Tal como yo lo veo, la cuestión política fundamental sería cómo mantener la libertad del individuo a través de los cambios que experimenta la sociedad. Dos son los tipos de amenazas a las que está eternamente expuesta la libertad. Una procede de los autodenominados progresistas que idolatran el cambio, sin pararse a pensar en los posibles efectos sobre las libertades individuales. Así, todos aquellos que están dispuestos a otorgar al Estado una preponderancia siempre creciente, al convertirlo en el agente de bienintencionadas transformaciones, son posiblemente los enemigos más formidables que puede tener la libertad, precisamente porque no suelen ser conscientes de ello.
El otro gran peligro se halla por el contrario en los inmovilistas, aquellos que están dispuestos a sacrificar al individuo en el altar de una comunidad mítica, sea de naturaleza nacional o religiosa, fundamentada en una Edad de Oro que debe ser restaurada. Los nacionalismos, con sus pretensiones “normalizadoras”, es decir, restauradoras de un supuesto estado primitivo de pureza, libre de contaminaciones culturales foráneas, así como el islamismo nostálgico de su sobrevalorada grandeza medieval, constituyen las manifestaciones inequívocas de esta categoría.
Tanto el socialismo como el nacionalismo y el integrismo trabajan por el fortalecimiento del Estado, al que ven como el instrumento para lograr sus fines. Y a pesar de sus objetivos opuestos, han demostrado una capacidad sorprendente para aliarse e incluso fusionarse. El ejemplo paradigmático es el de los fascismos, que fueron resultado del cruce monstruoso de socialismo y nacionalismo, o el del régimen iraní, mezcla de socialismo e integrismo.

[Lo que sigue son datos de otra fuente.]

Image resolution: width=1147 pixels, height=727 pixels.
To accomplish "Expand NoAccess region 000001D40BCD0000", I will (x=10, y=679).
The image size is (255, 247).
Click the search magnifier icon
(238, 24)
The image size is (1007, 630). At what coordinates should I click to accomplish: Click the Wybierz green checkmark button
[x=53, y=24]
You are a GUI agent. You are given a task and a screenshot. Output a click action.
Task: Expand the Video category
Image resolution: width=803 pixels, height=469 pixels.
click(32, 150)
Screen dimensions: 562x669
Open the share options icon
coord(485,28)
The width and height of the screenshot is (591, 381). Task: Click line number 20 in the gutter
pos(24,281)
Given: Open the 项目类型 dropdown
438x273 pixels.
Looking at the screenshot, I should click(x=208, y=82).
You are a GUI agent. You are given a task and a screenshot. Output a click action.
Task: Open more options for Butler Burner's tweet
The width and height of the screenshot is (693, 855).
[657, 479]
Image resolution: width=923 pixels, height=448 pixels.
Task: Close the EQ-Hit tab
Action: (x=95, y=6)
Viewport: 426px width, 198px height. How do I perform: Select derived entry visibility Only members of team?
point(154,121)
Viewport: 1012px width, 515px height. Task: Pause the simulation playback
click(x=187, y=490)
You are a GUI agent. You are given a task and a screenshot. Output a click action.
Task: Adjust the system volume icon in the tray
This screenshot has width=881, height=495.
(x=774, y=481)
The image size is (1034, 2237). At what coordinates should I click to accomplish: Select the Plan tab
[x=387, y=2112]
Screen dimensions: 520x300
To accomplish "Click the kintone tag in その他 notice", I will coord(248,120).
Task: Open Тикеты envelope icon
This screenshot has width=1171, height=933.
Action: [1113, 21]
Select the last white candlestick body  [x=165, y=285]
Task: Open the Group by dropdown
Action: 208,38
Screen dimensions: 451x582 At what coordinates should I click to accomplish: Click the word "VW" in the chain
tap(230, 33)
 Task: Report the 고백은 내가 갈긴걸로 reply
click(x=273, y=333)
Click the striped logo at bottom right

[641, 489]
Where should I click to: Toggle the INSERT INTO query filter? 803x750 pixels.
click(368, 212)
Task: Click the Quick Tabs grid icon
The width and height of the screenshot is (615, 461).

En parte, ello es debido a que todo movimiento político se presenta como democrático o popular a fin de triunfar, pero además me resulta difícil sustraerme a la sospecha de que habría algo profundamente reaccionario en el propio socialismo, una especie de nostalgia atávica de las primitivas sociedades de cazadores-recolectores, mucho más igualitarias.
En este sentido, la distinción entre los autodenominados progresistas y los reaccionarios encierra un equívoco, pues ni el futuro que prometen unos es realmente algo tan nuevo, ni el pasado que añoran los otros seguramente ha existido jamás -salvo en la imaginación retrospectiva de malos historiadores e ideólogos brillantes.